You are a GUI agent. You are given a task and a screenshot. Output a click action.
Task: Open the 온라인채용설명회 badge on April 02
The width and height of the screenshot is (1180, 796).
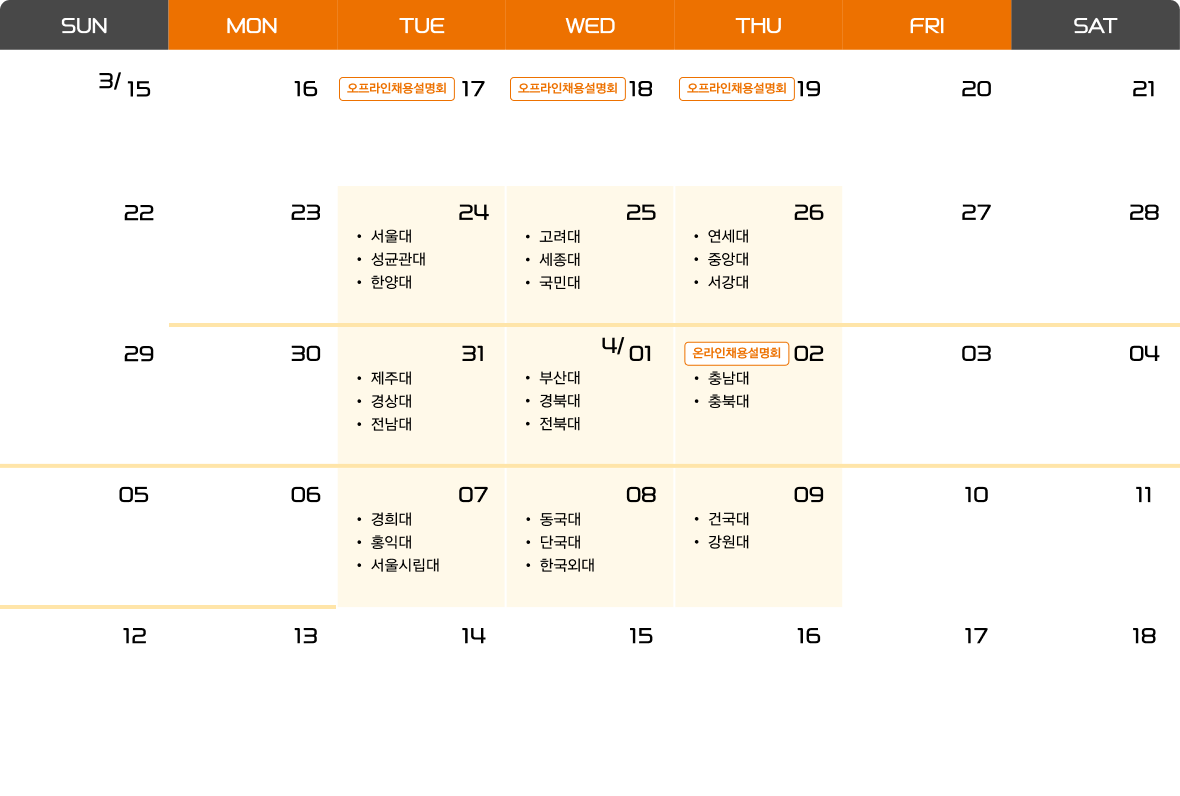737,353
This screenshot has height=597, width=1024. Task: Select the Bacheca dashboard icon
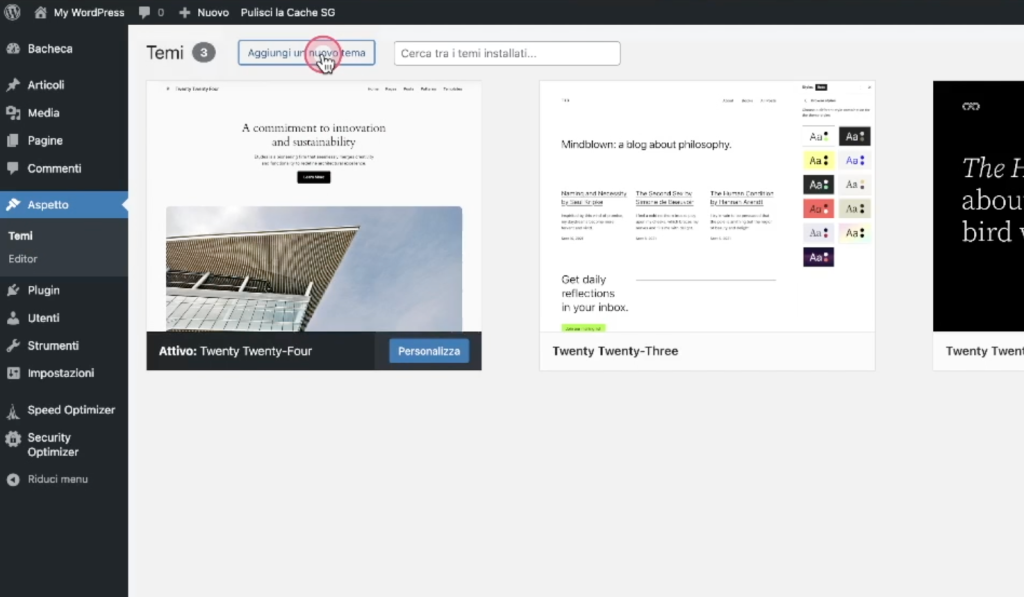(x=12, y=48)
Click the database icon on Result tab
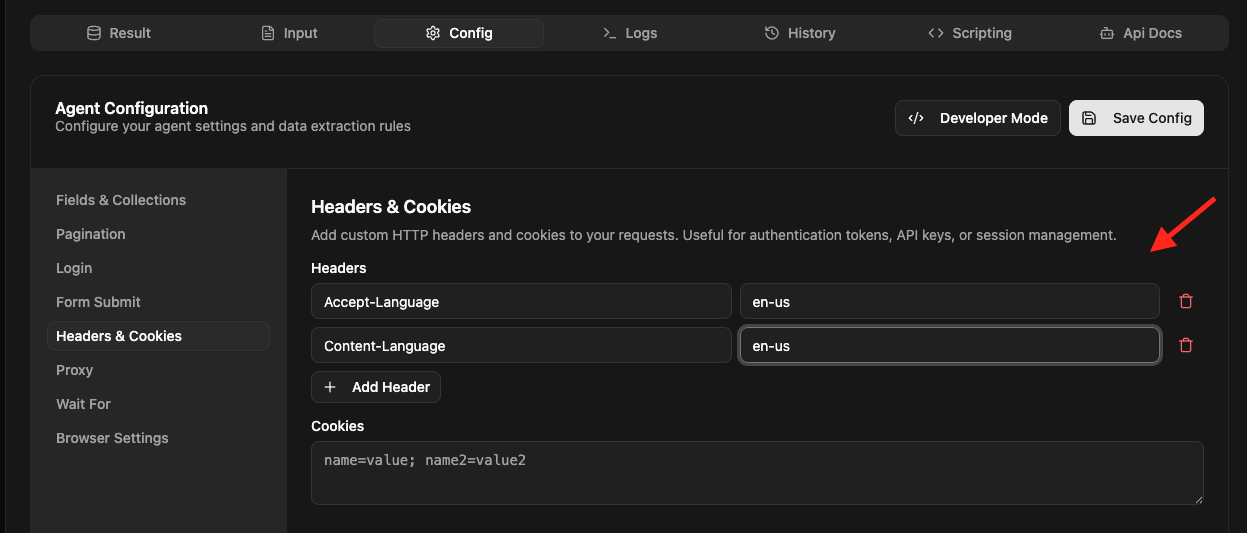1247x533 pixels. coord(94,33)
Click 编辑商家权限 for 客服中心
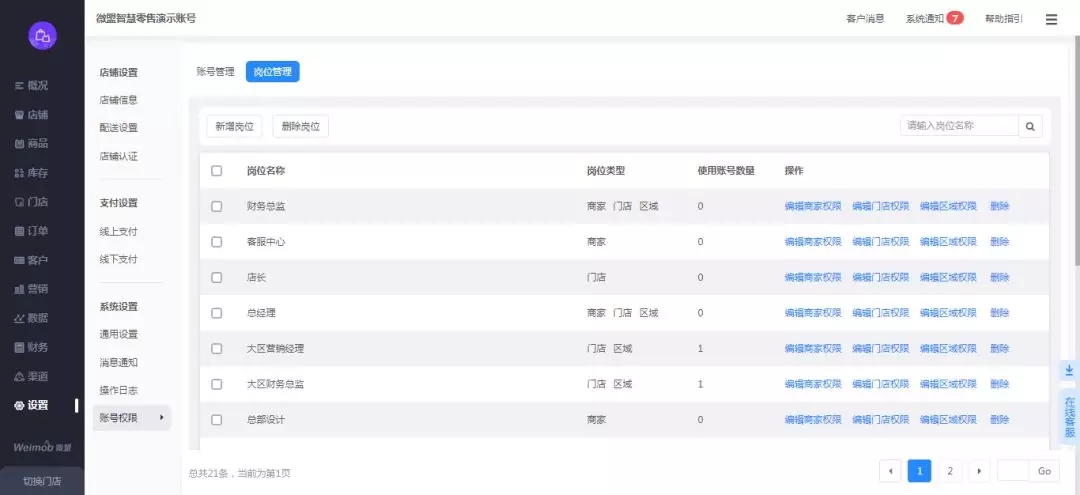 tap(812, 242)
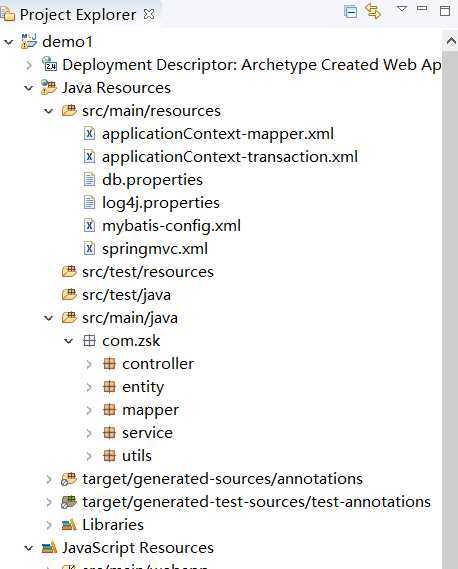Toggle Link with Editor icon

373,11
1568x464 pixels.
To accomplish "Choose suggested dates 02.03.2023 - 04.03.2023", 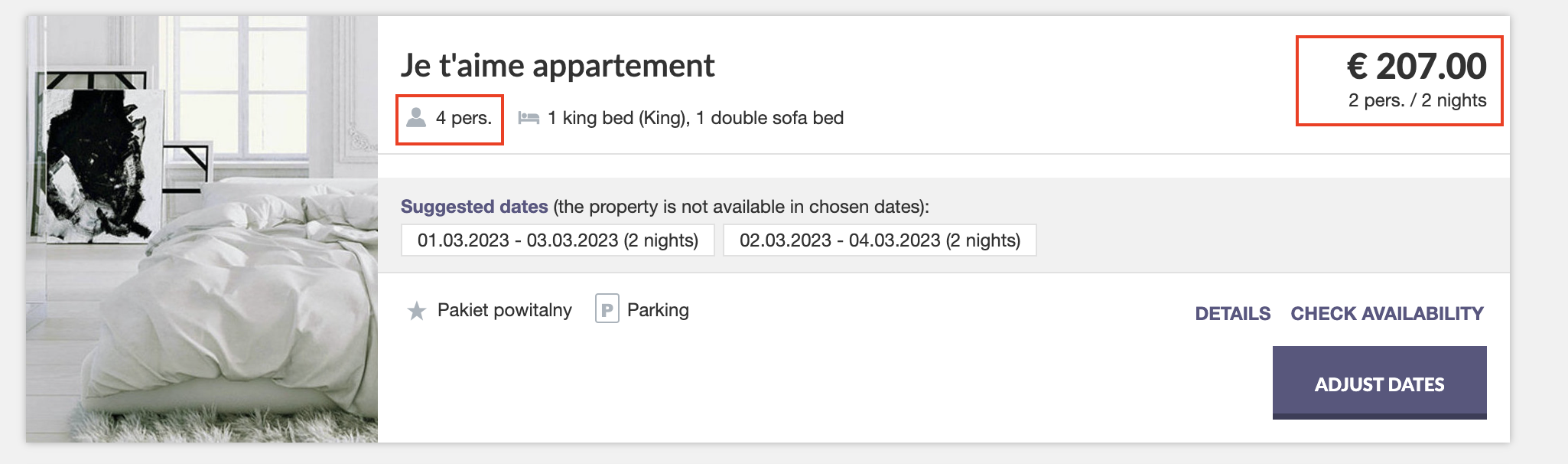I will 880,240.
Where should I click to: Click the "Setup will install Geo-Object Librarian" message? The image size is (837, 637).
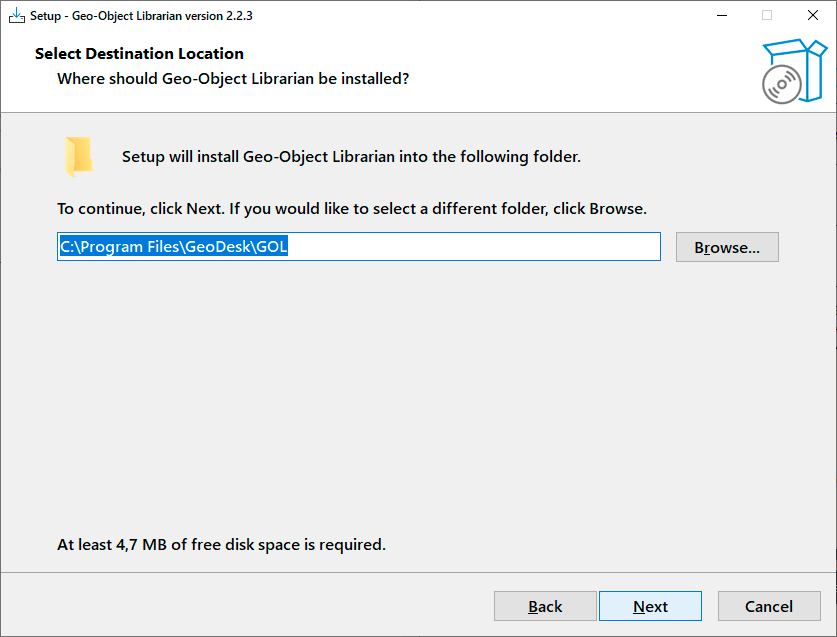point(351,157)
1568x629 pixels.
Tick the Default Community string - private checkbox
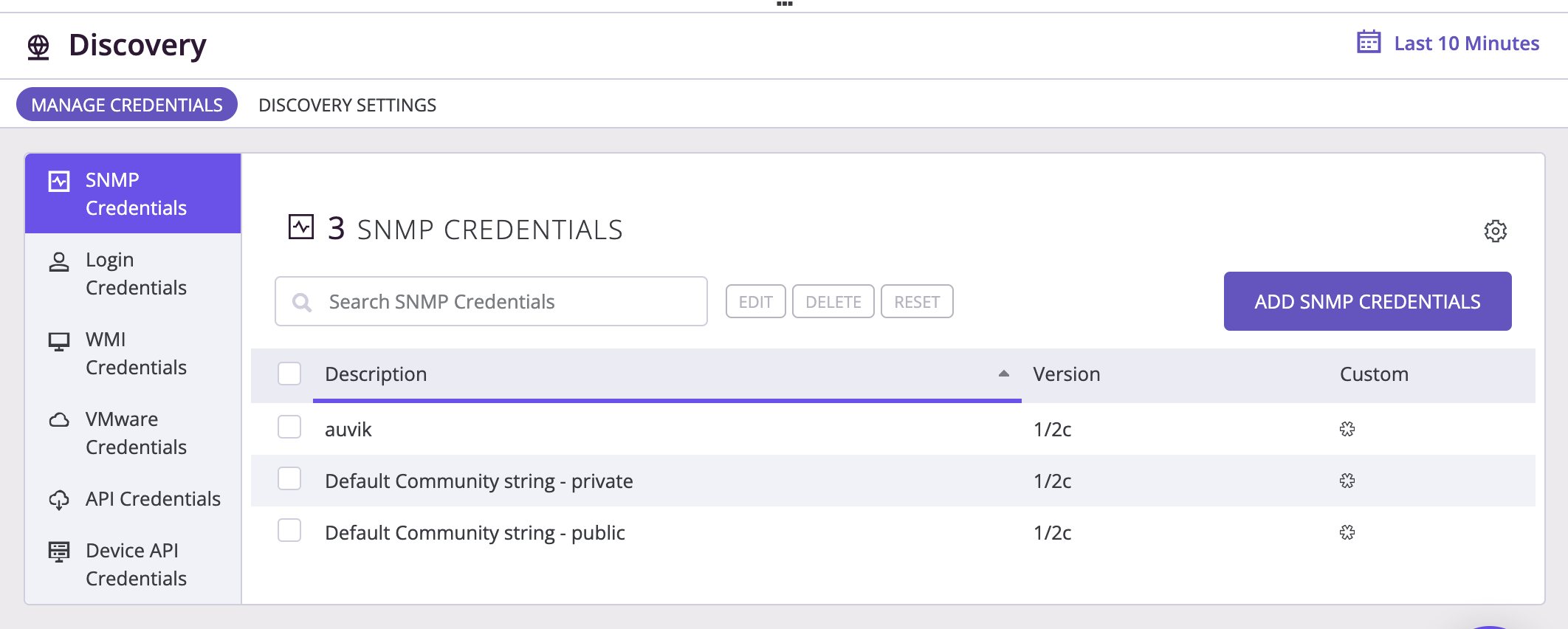pyautogui.click(x=289, y=478)
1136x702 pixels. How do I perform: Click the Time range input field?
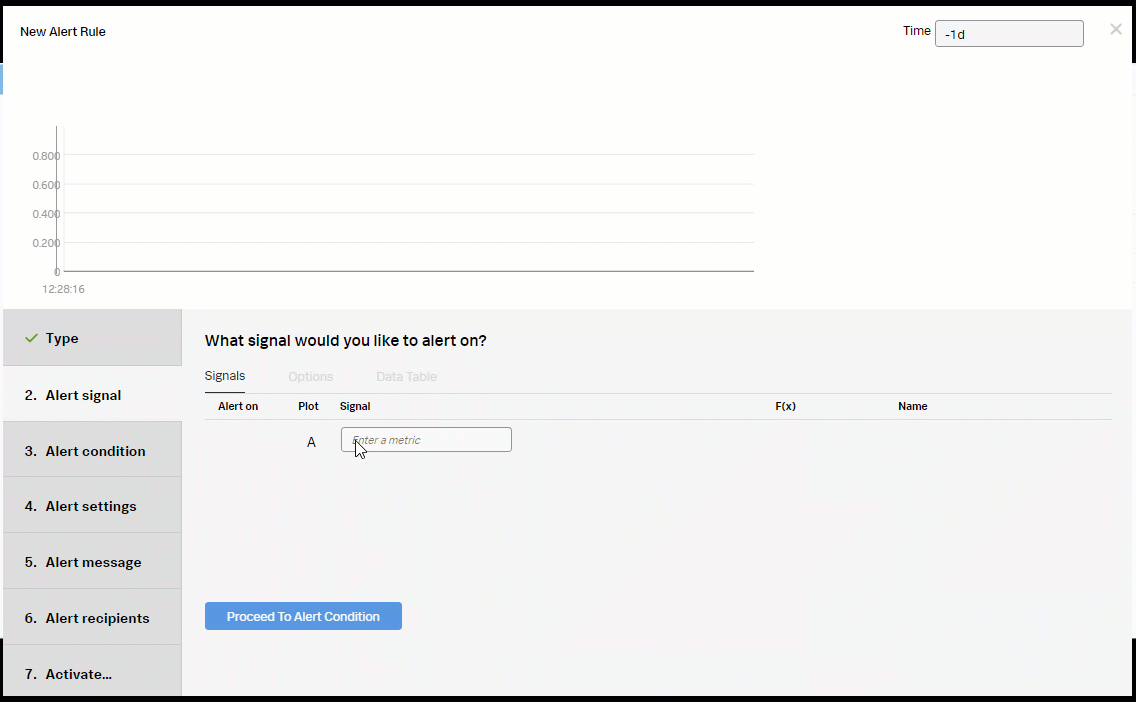click(x=1008, y=33)
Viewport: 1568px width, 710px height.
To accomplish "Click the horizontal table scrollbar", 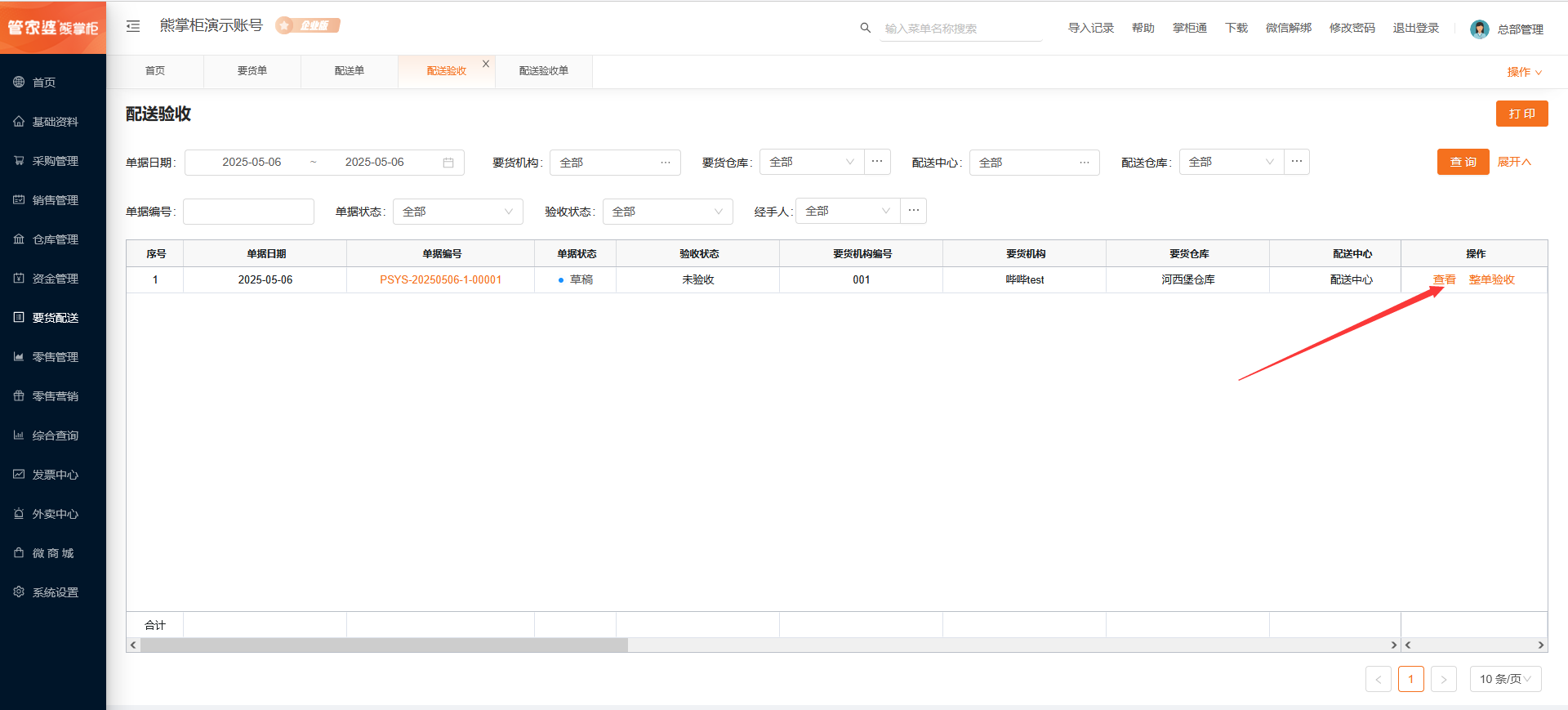I will tap(384, 645).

- **INSTRUCTIONS FOR THE TASK**:
Please copy the lines above exactly, starting at the line that holds "Where should I" and ending at the line that holds "Viewport: 1568px width, 710px height."; include both, but no pictures.

- **SOLUTION TO THE PROBLEM**:
Where should I click to: Click the "Setup will install Geo-Object Librarian" message? The image size is (837, 637).
point(351,157)
1568x629 pixels.
Tick the Default Community string - private checkbox
pyautogui.click(x=289, y=478)
1136x702 pixels. How do I perform: Click the Time range input field?
click(x=1008, y=33)
Viewport: 1568px width, 710px height.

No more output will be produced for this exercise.